Test cases and procedures for deploying Carrier-Grade Aspen Mesh
A number of jobs have been put in place as F5 partner hooks to run the CGAM automation, much like SPK. The list that follows uses CGAM 1.14.6-am5 and is based on RHOCP 4.14:
- Utilize pipeline configuration variables
- Extract the installer for Aspen Mesh, then create certificates.
- Install the Istio base chart under the namespace Istio-system.
- Make sure CRDs are set up.
- Install the Istio-CNI chart in the namespace kube-system.
- Install the ISID chart in the ISID-system namespace.
- Deploy the istio-ingress chart in the istio-system namespace.
- If necessary, install Citadel add-ons and DNS Controller.
The following figure shows the testing scenario for the CGAM validation:
In this situation, three different kinds of test cases are executed:
- Verify the gateway: Check to see if the Aspen Mesh sidecar container is running on a pod that has been configured with Istio. To confirm the connectivity, the host IP of the pod and the gateway service’s NodePort are utilized.
- Inter-namespace verify: Confirm that the namespaces being tested are in contact with one another.
- Dual stack test: Lastly, confirm that the data and control planes are ready for dual stack and that dual-stack DNS and TCP processes are operating from various network nodes.
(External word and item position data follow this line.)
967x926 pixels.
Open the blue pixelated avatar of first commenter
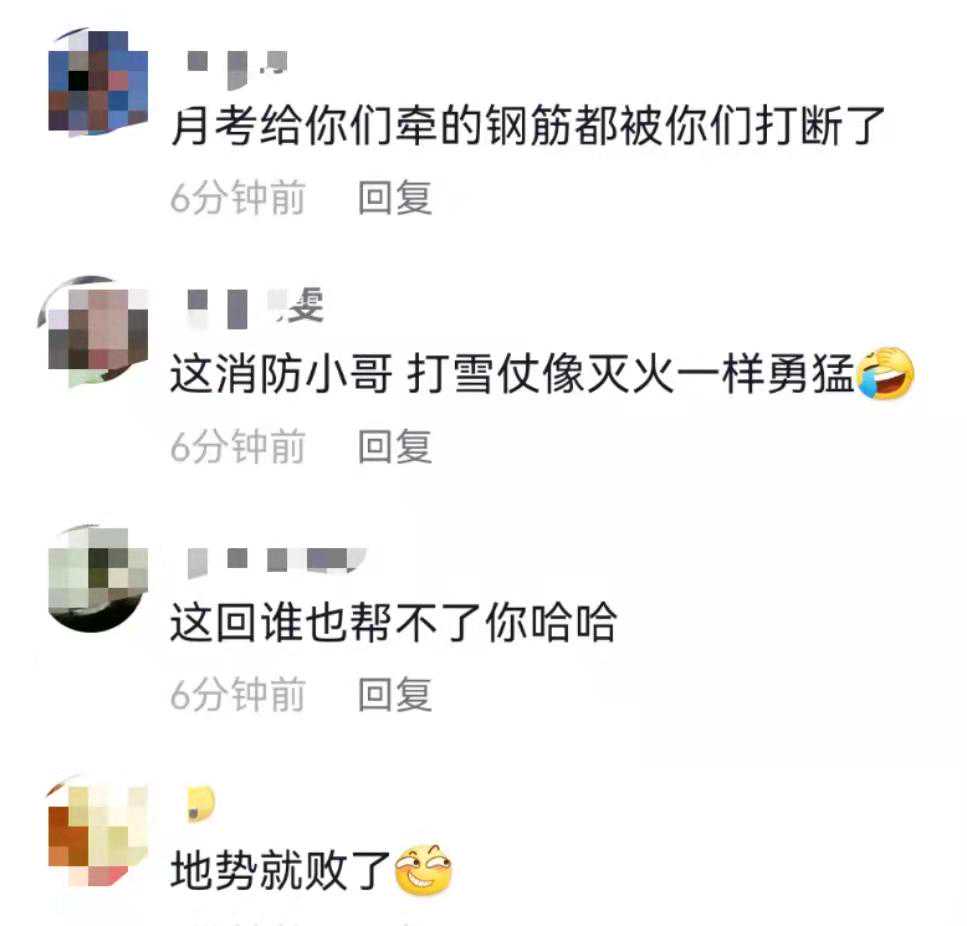98,81
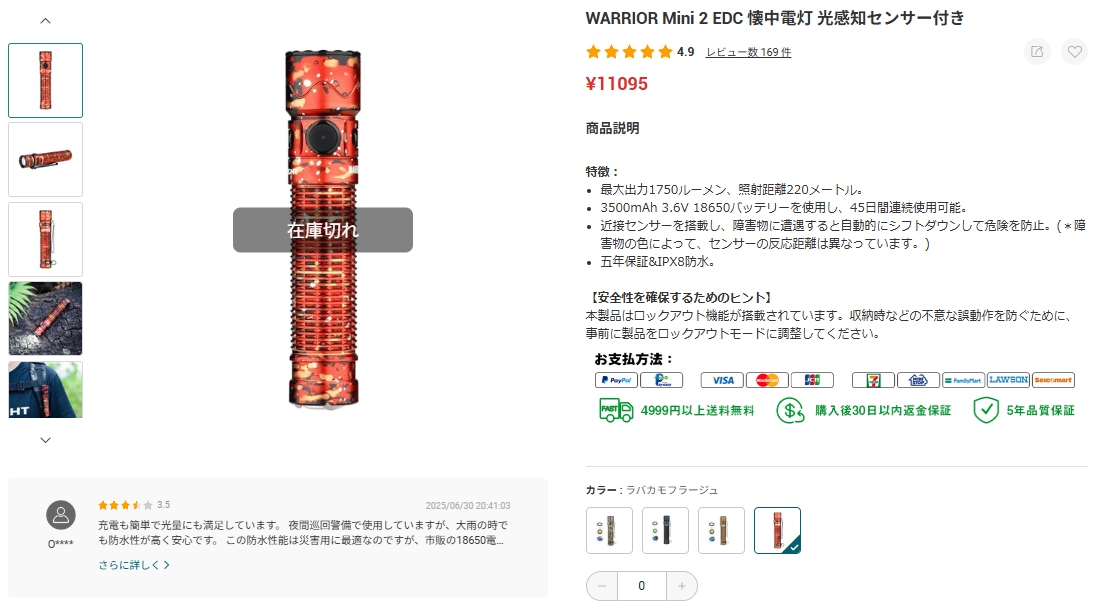Decrease quantity with the minus button

tap(602, 586)
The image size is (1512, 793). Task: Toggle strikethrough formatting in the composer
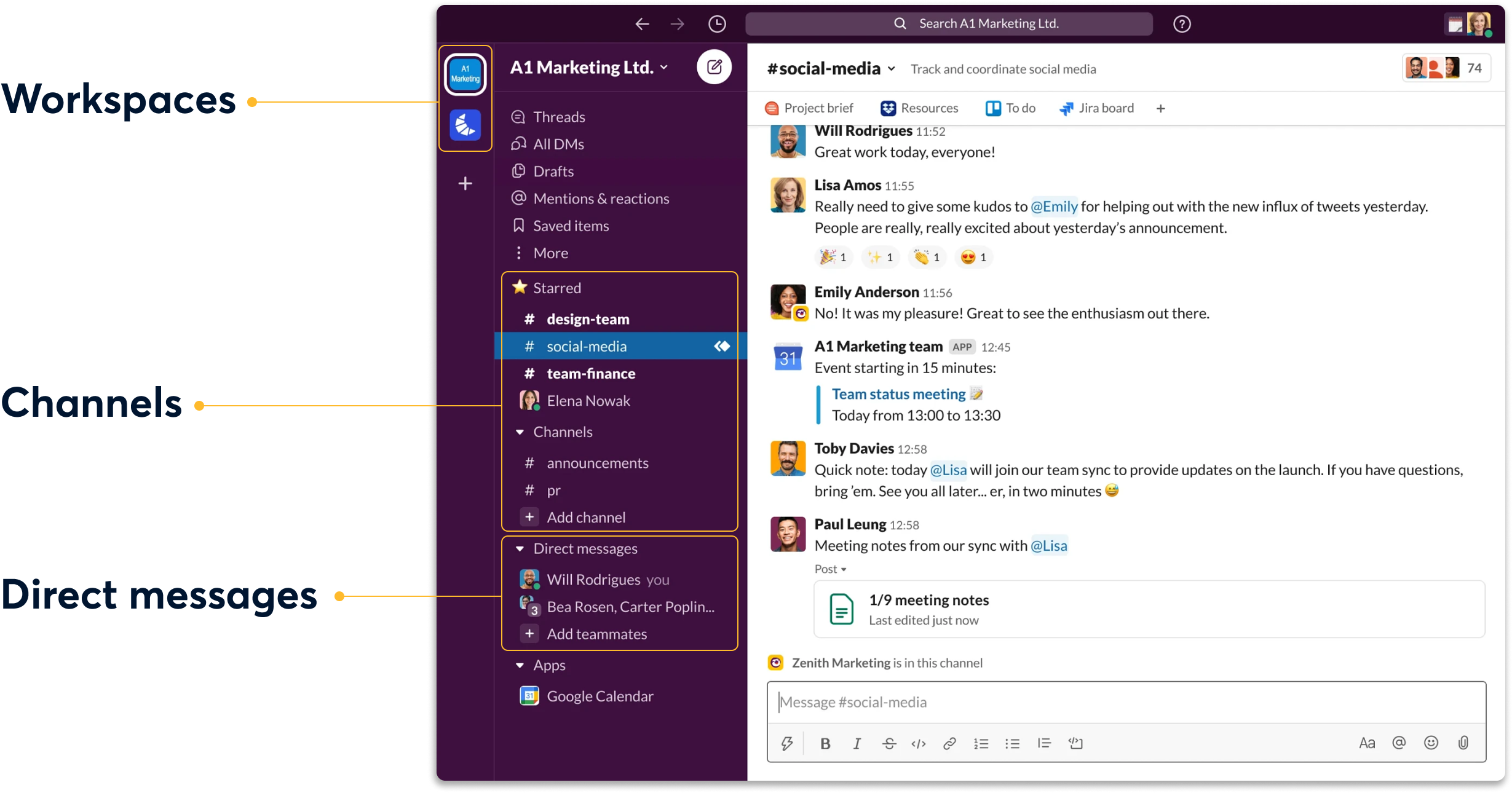[889, 743]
Overcoming obstacles and findings
In conclusion, based on the platform automation configured as a result of the continuous integration process permitted by Red Hat Distributed CI, we can see that we have achieved the targeted configuration and automation capabilities we sketched at the beginning of our collaborative work. Red Hat and F5 are moving forward more quickly than ever thanks to this work, which is addressing some significant obstacles like:
- Checking the most recent version of the F5 solution and validating it on various OpenShift versions
- Parameterizing specific configurations in order to tailor each deployment (not only for OpenShift operators, common utilities, and network capabilities, but also for 5G components).
- Introducing updates and changes with ease, to be evaluated in later deployments
It is true that it took some effort to accomplish this in order to get the suggested platform automation configured the way that was wanted. This explains why less than 50% of the DCI jobs launched with each SPK component in Figure 7 have a reported success rate.
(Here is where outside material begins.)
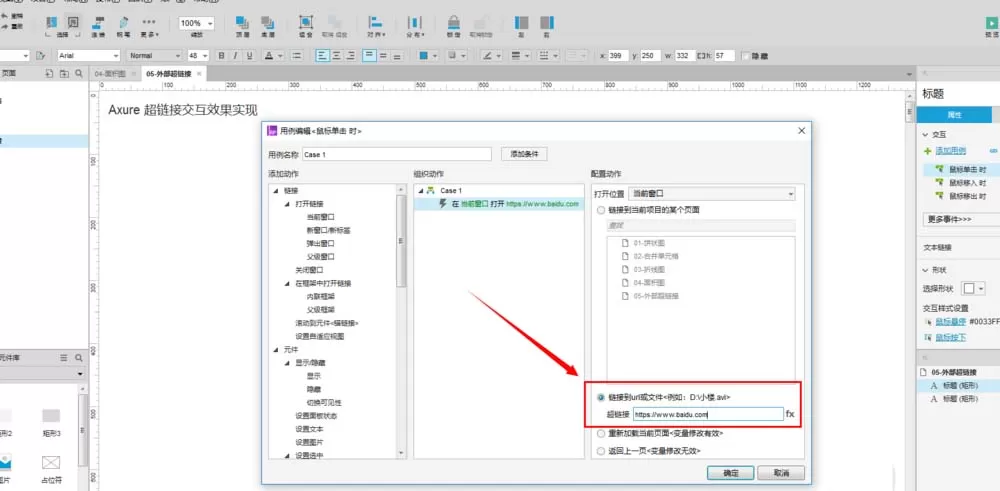Select the Pen (钢笔) tool in toolbar

pos(122,24)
We are in the process of testing and validating, which is why we have a significant number of failed tests. Under these unfavorable circumstances, DCI finds problems early on in the deployment of F5 or RHOCP solutions, producing insightful logs and comments for Red Hat and F5 developers. It takes time to accomplish all of this, but all of this information is used to suggest a fix for the problem and enhance the automation and pipelines. The solution is tried again while this work is being done, yielding unfavorable outcomes until the problem is eventually fixed.
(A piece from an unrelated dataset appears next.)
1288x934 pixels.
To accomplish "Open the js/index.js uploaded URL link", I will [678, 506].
In order to eventually achieve an error-free automated deployment, it is implied by this low success rate that Red Hat and F5 are still working to improve their solutions through testing and troubleshooting procedures like promptly examining new releases, finding bugs, and resolving them. The subsequent objectives of this collaboration are to reduce the time it takes to find a stable solution when issues are identified, hence increasing the success rate of the F5 product’s DCI components.